(x) airplane

668 55 15
                                    

Lagi-lagi Kazuma dipaksa menunggu tiga jam karena cuaca buruk yang menyebabkan penerbangannya pulang kembali ke Jepang ditunda. Kantuk dan suntuk menjadi satu. Ia pribadi tidak benci maupun suka dengan tempat ini. Menurutnya, ada banyak rasa yang tertinggal di bandara; ucapan selamat tinggal dan selamat datang. Ada yang dipertemukan, ada juga yang ditinggalkan. Saat-saat pertama bertemu atau saat-saat terakhir melihat wajah orang-orang yang disayang. Ada janji yang bisa ditepati jika waktu mengizinkan, ada juga yang terpaksa harus teringkari.

Kazuma mengedarkan pandangannya ke seluruh area ruang tunggu untuk mengusir jenuh yang menggunung. Ada seorang pemuda dengan pirang ditutupi topi ala-ala newsboy, mulutnya penuh croissant sedangkan ia sibuk mengetik di laptopnya. Kazuma memicingkan mata—memastikan apakah sosok itu sama dengan siapa yang ada di benaknya.

Tiga jam berlalu sangat lambat. Penerbangannya sudah bisa dilakukan. Langkah gontai Kazuma yang amat kentara menarik perhatian pemuda di belakangnya. Sama seperti Kazuma, ia juga merasa tidak asing dengan sosok berambut gelap di hadapannya.

16A adalah kursi yang didapatkan Kazuma. Pesan secara acak, lebih tepatnya. Ia menghela napas saat menyandarkan punggungnya di kursi empuk pesawat, ia tidak sabar buru-buru tidur setelah pesawat lepas landas.

"Ternyata betulan kau."

Kazuma mendongak untuk melihat siapa yang bercakap. Kemudian ia tersenyum kecil seraya membantu Hokuto menaikkan barangnya ke atas loker kabin. "Ternyata betulan kau," balasnya.

"Terima kasih." Hokuto menempati kursi 16B yang berada di sisi jendela. "Modelling?"

Kazuma mengangguk. "Pemotretan lebih tepatnya."

"Oh, brand apa?" tanya Hokuto sambil melepas topi ala newsboy-nya memamerkan pirangnya.

"Dior." Kazuma terperangah dengan gaya rambut Hokuto yang baru ia lihat. "Kau sendiri? Liputan apa?"

"Acara Louis Vuitton, sekalian bertemu Takanori-san." Percakapan seputar pekerjaan masing-masing diinterupsi pengumuman keberangkatan pesawat. "Kabarmu?"

"Baik," jawab Kazuma lantas tersenyum lagi. "Kau juga baik?" Ia berbalas tanya. Hokuto mengangguk dua kali sebagai jawaban pasti. "Kelihatan kok."

"Begitu?"

"Pipimu semakin berisi." Kazuma setengah bercanda setengah serius.

Hokuto terkekeh mendengar penuturan Kazuma. "Tapi kau tetap saja," cakapnya. Diberi tatapan bingung oleh Kazuma, Hokuto melanjutkan, "Masih suka bikin sebal."

Mereka banyak bertukar cerita selama enam tahun belakangan. Cerita tentang karir modelling Kazuma yang semakin hari semakin menanjak atau Hokuto yang baru saja berpindah ke redaksi majalah fashion. Beberapanya diselipkan cerita lama penuh tawa semasa SMA dan cerita penuh masalah ketika mereka berdua menitih karir masing-masing di agensi yang sama. Kazuma sebagai model dengan Hokuto fotografernya.

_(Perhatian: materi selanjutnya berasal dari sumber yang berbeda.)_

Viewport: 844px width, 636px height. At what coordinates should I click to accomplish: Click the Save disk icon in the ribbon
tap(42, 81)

Setelah 45 menit mengudara, seorang pramugari menghampiri mereka. "Selamat siang, apa Anda ingin memesan sesuatu?" Buku menu diberikan dengan sopan.

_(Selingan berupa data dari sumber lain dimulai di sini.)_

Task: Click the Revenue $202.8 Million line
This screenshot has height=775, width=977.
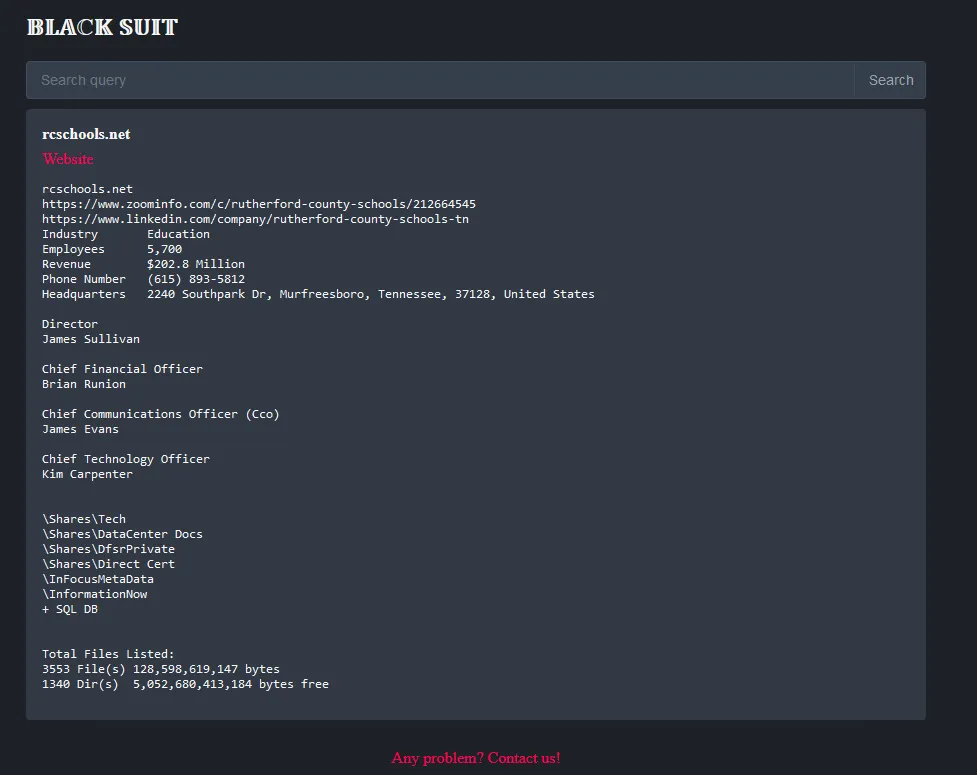Action: coord(143,264)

"Jus tomat," jawab Kazuma mantap.

"Whiskey Jack Daniels." Hokuto tanpa ragu menjawabnya.

Sesaat setelah pramugari itu berlalu, Kazuma membuka topik obrolan baru. "Kenapa kau pesankan aku alkohol siang-siang?"

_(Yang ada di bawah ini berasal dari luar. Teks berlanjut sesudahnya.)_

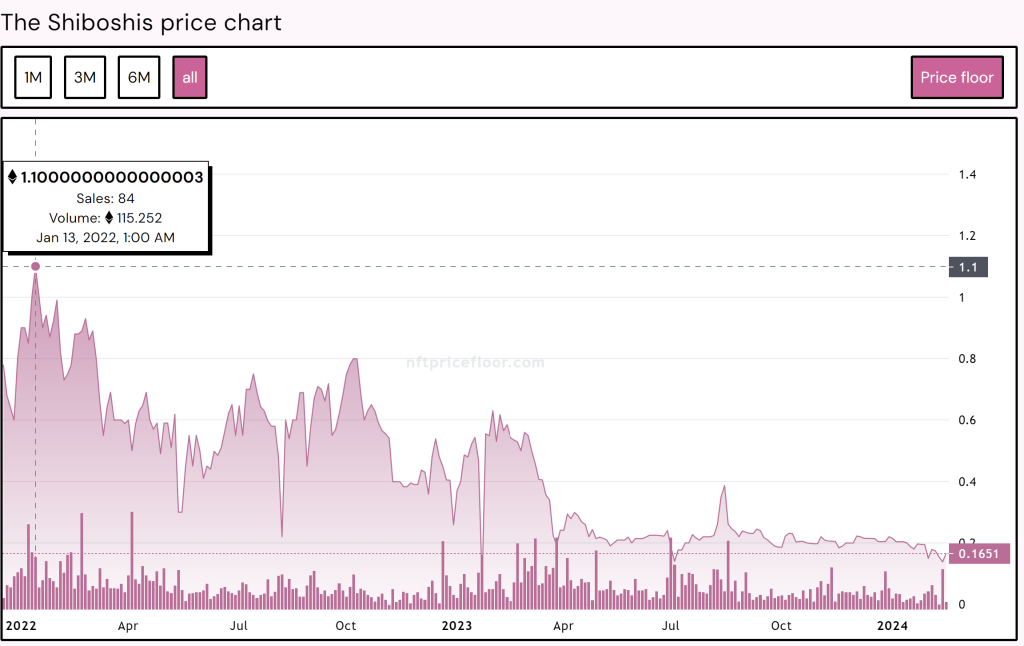
Task: Click the peak data point on the chart
Action: coord(36,267)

"Waktu kita terbang ke Fukuoka kau bilang Jack Daniels enak, sekarang masih minum 'kan? Kalau tidak aku salah pesan dong." Hokuto memiringkan tubuhnya sehingga bisa menghadap Kazuma dengan lebih leluasa.

"Apa enaknya jus tomat?"

Hokuto meregangkan tubuhnya sambil menguap. "Yah, sebenarnya 'kan tidak ada makanan atau minuman yang enak di pesawat."